• [Problem to solve]
Return, exactly as written, all lines from the line containing "ΠΟΜΙΔΑ: Ο Αυτοδιοικητικός" to the end of the entries below, with both ends included.

• [Data supplied]
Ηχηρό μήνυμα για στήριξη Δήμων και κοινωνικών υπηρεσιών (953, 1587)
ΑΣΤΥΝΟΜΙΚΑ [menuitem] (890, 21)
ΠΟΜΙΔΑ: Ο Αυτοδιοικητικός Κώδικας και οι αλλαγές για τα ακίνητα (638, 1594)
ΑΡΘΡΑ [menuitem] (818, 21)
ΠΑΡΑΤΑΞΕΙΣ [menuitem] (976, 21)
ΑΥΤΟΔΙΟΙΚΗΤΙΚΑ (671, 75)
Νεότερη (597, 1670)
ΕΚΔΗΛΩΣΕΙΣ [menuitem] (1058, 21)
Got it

• [Task result]
ΠΟΜΙΔΑ: Ο Αυτοδιοικητικός Κώδικας και οι αλλαγές για τα ακίνητα (638, 1594)
ΑΡΘΡΑ [menuitem] (818, 21)
ΠΑΡΑΤΑΞΕΙΣ [menuitem] (976, 21)
ΑΥΤΟΔΙΟΙΚΗΤΙΚΑ (671, 75)
Νεότερη (597, 1670)
ΕΚΔΗΛΩΣΕΙΣ [menuitem] (1058, 21)
Got it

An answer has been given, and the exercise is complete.